#### Description of the task
For each entry, restate it word for word while omitting any image it holds.

--------------------------------

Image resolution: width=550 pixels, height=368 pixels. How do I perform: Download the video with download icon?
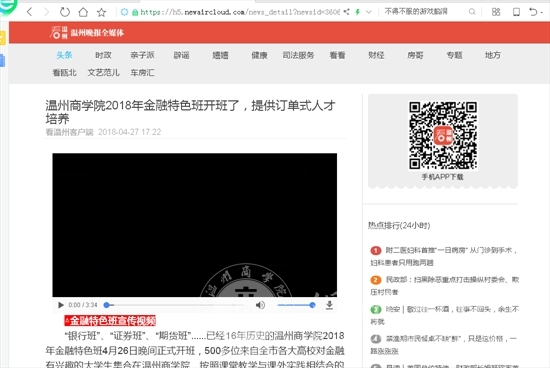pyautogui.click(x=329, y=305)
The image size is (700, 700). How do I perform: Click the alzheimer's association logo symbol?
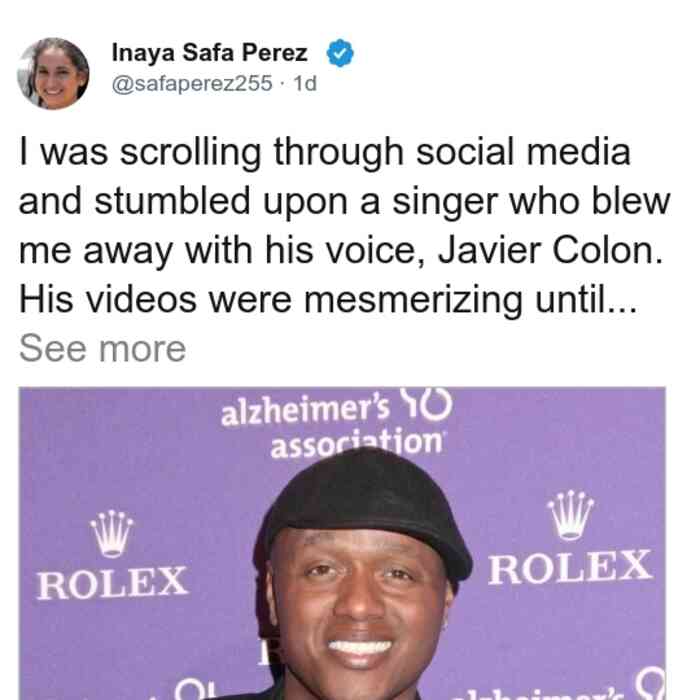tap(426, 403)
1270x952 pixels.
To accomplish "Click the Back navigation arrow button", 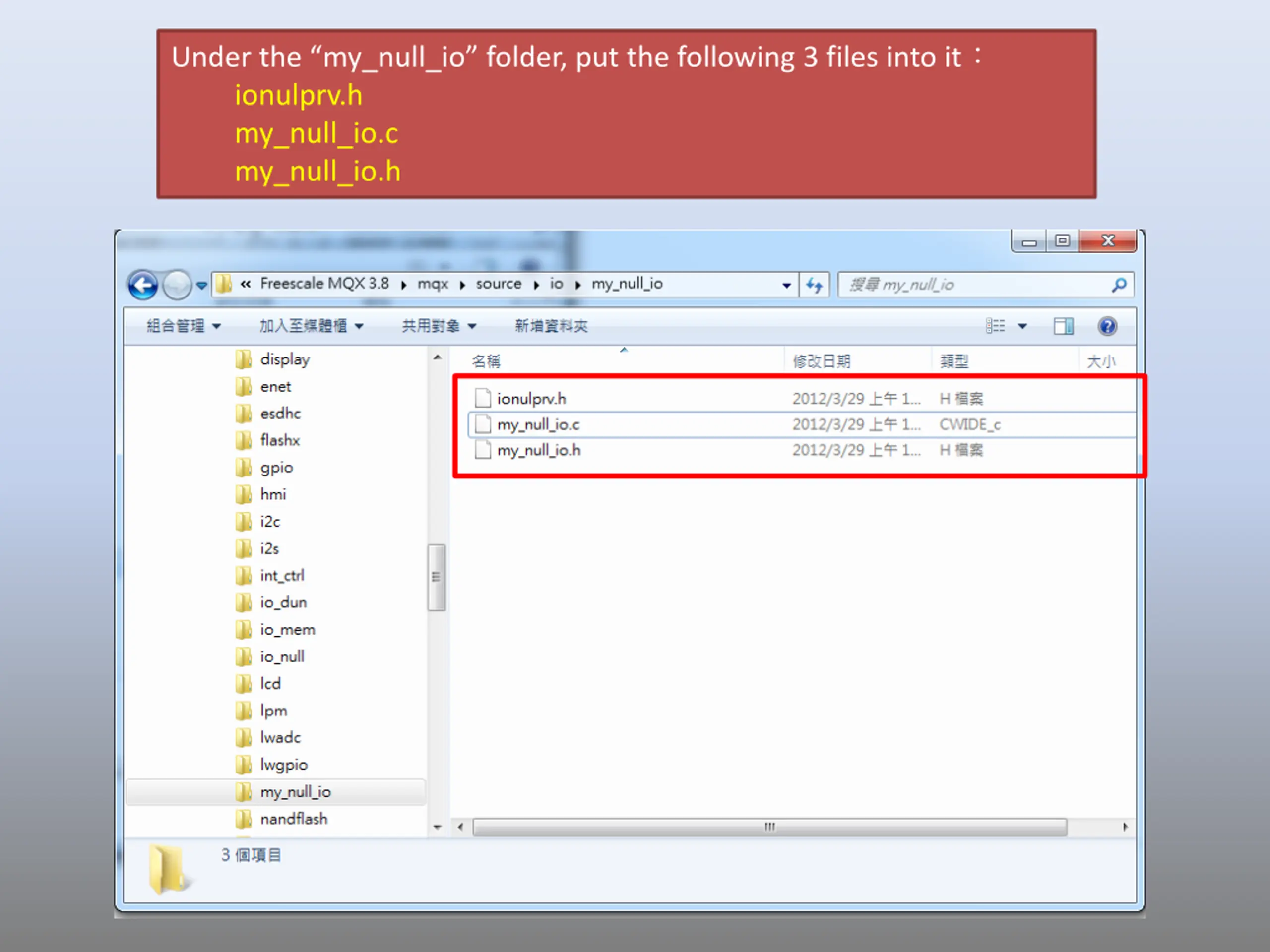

--------------------------------

#### Written solution
Image resolution: width=550 pixels, height=368 pixels. How do I perform: Download the video with download icon?
pyautogui.click(x=329, y=305)
The image size is (700, 700). How do I perform: Click the alzheimer's association logo symbol?
tap(426, 403)
1270x952 pixels.
To accomplish "Click the Back navigation arrow button", 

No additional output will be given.